THE CONSUMPTIVE PAIR.
A young man, recently married, called on me one day, and requested me to visit his family as soon as I could conveniently, for the purpose of having what he was pleased to call a general consultation.
I called in due time, and found the case as follows: Both the husband and wife were descended from consumptive families, and though they had got along tolerably well till very recently, there were now, in them both, many evidences of approaching disease; and though consumptive people are said to be slow in admitting they have consumption, yet this young couple formed an exception to the general rule.

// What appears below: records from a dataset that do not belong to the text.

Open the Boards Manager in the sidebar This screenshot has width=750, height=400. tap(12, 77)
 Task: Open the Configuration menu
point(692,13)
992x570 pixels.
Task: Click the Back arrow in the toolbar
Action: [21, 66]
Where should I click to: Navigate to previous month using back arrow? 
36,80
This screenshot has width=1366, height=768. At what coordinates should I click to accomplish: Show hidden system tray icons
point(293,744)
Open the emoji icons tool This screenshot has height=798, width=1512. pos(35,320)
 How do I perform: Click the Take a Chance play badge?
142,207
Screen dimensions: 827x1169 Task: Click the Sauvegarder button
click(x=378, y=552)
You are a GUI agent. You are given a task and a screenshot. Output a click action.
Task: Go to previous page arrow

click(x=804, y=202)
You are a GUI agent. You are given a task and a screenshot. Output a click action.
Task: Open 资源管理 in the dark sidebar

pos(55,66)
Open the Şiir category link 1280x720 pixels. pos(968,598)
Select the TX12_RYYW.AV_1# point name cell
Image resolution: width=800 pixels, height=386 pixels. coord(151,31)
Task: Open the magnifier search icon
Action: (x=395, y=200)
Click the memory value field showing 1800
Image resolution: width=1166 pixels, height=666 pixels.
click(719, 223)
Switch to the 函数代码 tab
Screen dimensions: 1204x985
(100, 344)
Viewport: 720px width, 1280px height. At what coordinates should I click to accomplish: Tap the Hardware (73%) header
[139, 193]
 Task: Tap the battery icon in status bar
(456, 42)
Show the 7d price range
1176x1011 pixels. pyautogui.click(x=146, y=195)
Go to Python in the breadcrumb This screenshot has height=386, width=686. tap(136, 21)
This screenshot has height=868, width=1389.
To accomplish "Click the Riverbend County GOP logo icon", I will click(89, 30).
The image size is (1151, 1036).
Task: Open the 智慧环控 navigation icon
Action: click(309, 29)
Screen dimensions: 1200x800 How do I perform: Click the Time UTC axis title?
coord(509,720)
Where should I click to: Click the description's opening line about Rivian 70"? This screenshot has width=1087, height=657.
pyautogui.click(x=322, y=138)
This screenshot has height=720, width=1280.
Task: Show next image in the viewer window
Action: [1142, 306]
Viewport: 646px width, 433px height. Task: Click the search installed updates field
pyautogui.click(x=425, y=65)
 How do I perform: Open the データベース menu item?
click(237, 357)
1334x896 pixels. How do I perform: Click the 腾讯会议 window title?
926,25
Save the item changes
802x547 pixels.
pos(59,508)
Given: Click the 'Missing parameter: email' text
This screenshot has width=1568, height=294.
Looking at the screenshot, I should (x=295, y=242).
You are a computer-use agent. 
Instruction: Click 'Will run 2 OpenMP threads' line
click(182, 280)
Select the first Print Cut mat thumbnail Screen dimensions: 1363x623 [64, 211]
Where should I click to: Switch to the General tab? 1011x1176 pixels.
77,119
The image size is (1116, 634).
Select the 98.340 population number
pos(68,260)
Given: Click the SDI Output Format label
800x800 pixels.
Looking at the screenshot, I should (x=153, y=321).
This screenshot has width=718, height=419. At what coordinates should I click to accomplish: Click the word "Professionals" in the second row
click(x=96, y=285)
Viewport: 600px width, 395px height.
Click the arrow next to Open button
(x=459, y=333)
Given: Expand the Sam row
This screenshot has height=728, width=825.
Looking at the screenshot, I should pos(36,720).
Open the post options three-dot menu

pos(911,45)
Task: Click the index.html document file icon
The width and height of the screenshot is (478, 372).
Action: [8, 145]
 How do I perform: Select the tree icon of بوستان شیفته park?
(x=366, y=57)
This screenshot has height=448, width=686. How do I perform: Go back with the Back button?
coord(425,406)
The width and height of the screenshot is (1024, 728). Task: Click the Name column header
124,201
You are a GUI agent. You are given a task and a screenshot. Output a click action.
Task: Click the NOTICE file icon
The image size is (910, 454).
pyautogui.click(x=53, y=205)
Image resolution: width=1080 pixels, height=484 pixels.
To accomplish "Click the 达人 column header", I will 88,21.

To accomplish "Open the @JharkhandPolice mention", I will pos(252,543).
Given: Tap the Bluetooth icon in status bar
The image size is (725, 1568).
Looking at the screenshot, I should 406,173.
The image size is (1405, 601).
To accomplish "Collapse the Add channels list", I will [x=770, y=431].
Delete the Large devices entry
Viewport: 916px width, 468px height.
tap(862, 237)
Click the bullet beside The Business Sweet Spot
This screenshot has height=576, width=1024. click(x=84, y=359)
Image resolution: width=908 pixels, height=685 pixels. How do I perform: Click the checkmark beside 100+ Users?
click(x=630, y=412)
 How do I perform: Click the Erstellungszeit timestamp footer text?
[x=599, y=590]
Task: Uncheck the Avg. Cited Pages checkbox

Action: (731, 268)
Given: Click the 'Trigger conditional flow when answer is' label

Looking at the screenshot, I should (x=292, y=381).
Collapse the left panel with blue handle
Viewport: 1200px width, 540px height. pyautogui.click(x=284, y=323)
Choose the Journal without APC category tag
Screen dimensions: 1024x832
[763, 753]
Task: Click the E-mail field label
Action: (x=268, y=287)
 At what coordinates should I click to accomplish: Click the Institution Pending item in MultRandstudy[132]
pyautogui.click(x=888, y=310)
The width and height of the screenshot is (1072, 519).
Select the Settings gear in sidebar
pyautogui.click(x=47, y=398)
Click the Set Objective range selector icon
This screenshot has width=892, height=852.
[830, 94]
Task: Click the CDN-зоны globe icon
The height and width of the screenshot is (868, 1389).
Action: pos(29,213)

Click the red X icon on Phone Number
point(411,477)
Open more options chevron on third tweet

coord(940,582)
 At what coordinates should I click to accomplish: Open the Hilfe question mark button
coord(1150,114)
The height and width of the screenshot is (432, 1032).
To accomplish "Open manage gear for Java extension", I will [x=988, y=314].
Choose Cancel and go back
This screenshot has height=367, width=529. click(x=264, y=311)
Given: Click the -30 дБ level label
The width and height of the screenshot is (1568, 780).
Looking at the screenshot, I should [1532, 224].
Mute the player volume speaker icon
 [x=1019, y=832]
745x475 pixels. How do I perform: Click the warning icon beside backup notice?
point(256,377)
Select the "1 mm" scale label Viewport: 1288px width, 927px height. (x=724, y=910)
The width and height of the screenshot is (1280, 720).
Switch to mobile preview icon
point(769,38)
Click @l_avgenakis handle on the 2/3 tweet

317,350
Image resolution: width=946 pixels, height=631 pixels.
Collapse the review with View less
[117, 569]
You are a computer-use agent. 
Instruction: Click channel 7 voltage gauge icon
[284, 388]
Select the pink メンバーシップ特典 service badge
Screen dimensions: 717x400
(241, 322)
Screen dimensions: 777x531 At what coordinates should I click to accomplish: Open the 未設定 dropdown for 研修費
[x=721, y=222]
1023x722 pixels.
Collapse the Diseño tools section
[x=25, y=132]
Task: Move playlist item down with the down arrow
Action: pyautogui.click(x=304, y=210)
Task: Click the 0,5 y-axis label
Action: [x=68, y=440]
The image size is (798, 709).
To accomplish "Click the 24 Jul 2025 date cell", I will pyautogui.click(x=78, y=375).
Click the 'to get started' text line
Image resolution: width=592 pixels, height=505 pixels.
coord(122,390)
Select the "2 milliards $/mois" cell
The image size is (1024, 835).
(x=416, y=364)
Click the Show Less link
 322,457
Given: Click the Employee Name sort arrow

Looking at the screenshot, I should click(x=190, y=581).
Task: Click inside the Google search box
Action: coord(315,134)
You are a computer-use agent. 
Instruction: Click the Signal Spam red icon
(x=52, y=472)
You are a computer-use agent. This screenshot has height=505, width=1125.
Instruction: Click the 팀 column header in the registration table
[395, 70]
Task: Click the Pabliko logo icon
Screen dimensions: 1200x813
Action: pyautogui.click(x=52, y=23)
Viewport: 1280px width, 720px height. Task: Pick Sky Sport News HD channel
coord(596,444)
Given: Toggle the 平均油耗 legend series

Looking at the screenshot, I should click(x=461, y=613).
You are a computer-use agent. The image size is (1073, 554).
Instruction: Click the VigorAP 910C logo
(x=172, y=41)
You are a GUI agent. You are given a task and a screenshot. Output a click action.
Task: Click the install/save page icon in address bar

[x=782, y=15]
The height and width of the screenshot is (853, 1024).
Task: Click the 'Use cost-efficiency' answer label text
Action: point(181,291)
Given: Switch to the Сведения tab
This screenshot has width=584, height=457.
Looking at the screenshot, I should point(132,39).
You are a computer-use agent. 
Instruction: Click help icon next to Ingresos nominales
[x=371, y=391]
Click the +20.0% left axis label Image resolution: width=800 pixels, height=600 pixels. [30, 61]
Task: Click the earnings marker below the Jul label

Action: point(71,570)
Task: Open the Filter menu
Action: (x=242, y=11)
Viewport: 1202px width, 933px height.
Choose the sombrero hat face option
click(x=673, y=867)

In the bosom of the family, and possessed of their entire confidence, I had an ample opportunity for examining the case of this interesting couple. I found the tendency downward much more marked and rapid than I had expected, and I frankly told them so. Some of the circumstances were, indeed, rather peculiar. Consumptive people are generally sensual, while indulgence is peculiarly fatal to them. But here was a case more glaring than I had before seen. They had been married but about three months; nor were the indulgences of the table believed to be remarkable, as they were forbidden by a due regard to economy. They suffered much by excessive heat in their rooms, both by day and by night, and in several other ways, much more than by high living.
But I endeavored to put all things right, and to convince them of the necessity of keeping them so. In a long, but very familiar series of conversations,—for the most part separately,—I endeavored to show them that conjugal life was a life of duty, as well as of enjoyment; and that consumptive people, in order to live out more than half their days, must forego a great many gratifications to which they might very naturally lay claim.
The results of this conversation were probably worth a hundred-fold the expense they involved. This young couple are, to this hour, for aught I know, enjoying tolerable health; and their health is improving. Their children, though not strong, reap the full benefit of thorough parental reform; and their scrofulous tendencies seem every day more and more receding.